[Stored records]
::::
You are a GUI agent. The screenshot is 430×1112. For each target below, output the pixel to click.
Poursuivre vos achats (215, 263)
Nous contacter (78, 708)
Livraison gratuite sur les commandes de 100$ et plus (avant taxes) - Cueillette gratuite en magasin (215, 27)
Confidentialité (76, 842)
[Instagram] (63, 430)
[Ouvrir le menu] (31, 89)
::::
■ GOAL OF THE EXERCISE
Take each record above and return it verbatim.

■ TASK ANSWER
You are a GUI agent. The screenshot is 430×1112. For each target below, output the pixel to click.
Poursuivre vos achats (215, 263)
Nous contacter (78, 708)
Livraison gratuite sur les commandes de 100$ et plus (avant taxes) - Cueillette gratuite en magasin (215, 27)
Confidentialité (76, 842)
[Instagram] (63, 430)
[Ouvrir le menu] (31, 89)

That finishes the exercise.